Ce datacenter illégal, installé dans un ancien bunker de l'Otan dans le sud-ouest de l'Allemagne, est soupçonné d'avoir hébergé plusieurs plateformes de vente de drogue mais aussi des serveurs utilisés pour le trafic d'images pédopornographiques ou des cyberattaques.
Le Centre Européen de lutte contre la Cybercriminalité (EC3) d'Europol a depuis lors accumulé des informations pour identifier les cibles-clefs, explique l'agence.
Le dark web, une version parallèle d'internet où l'anonymat des utilisateurs est garanti, subit des assauts croissants depuis quelques mois de la part des polices internationales.
"L'objet d'opérations comme celle-ci est de signifier aux criminels opérant sur le dark web (que) la communauté chargée de faire respecter la loi dispose des moyens et des partenariats internationaux pour les démasquer", a déclaré mardi le directeur adjoint des opérations à Europol, Jean-Philippe Lecouffe.

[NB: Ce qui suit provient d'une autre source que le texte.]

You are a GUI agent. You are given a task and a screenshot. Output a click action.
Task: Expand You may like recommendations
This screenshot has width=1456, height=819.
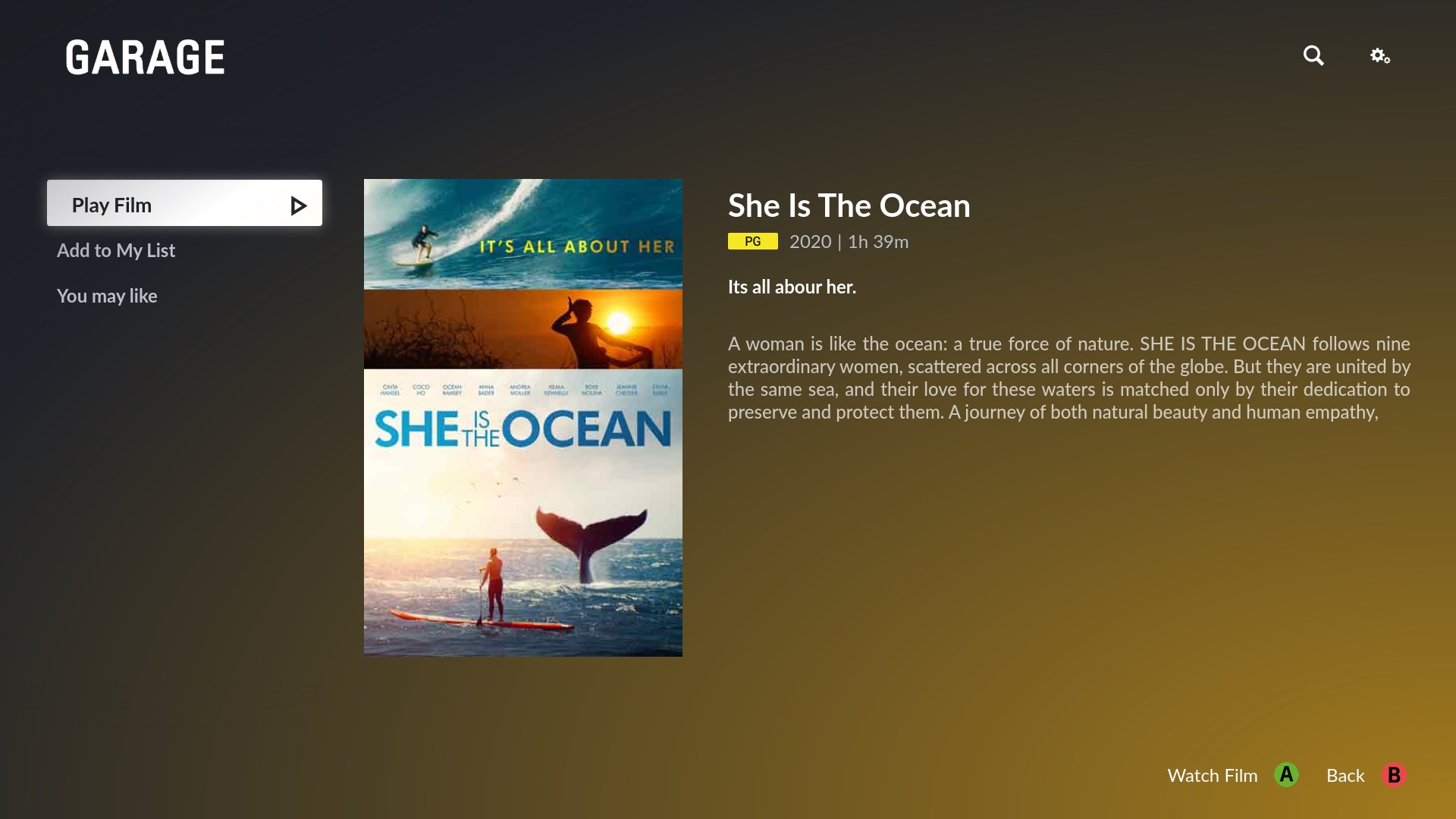(107, 295)

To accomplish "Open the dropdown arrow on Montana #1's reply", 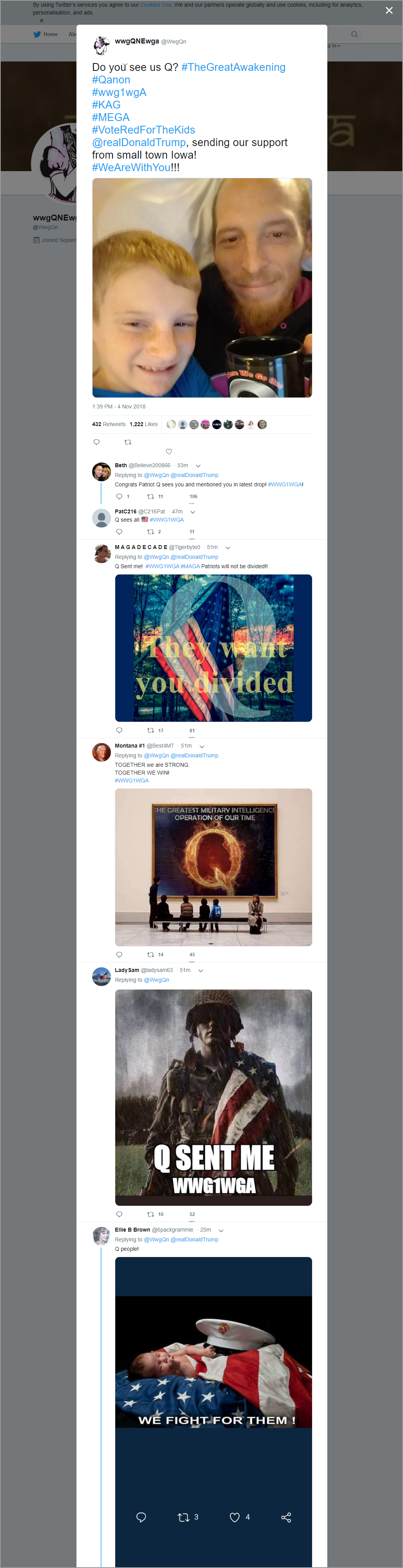I will point(202,746).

La sous-secrétaire américaine à la Justice, Lisa Monaco, a souligné lors d'une conférence de presse à Washington que dans le volet américain de l'opération, sur plus de 200 000 cachets saisis, 90% contenaient des contrefaçons d'opioïdes et d'autres narcotiques très dangereux comme le fetanyl.
Un officier de police français spécialisé dans la cybercriminalité a expliqué à l'AFP que l'opération avait duré plusieurs mois.
En France, par exemple, "trois personnes, deux hommes et une femme, ont été interpellées en juin". 35 000 euros d’avoirs criminels ont été alors saisis.
Ils géraient un site sur le DarkWeb appelé "Le Monde parallèle". L’un en était l’administrateur, l’autre le modérateur et le troisième le tiers de confiance ("escrow" en anglais, chargé de sécuriser les transactions).
"Sur ce site, qui comptait 1.800 membres, acheteurs et vendeurs s’échangeaient de la drogue, des faux papiers, des cartes bancaires volées et des logiciels de piratage", a-t-il dit.
Pour Rolf van Wegberg, chercheur sur la cybercriminalité à l'université de technologie de Delft, l'opération marque un changement dans l'action policière contre les criminels présumés agissant sur l'internet.
"Dans le passé, ce type d'opérations visait à arrêter les opérateurs de ce genre de places de marché et nous voyons dorénavant des services de police s'en prendre aux principaux vendeurs", a-t-il déclaré à des journalistes de la chaîne publique néerlandaise KRO-NCRV.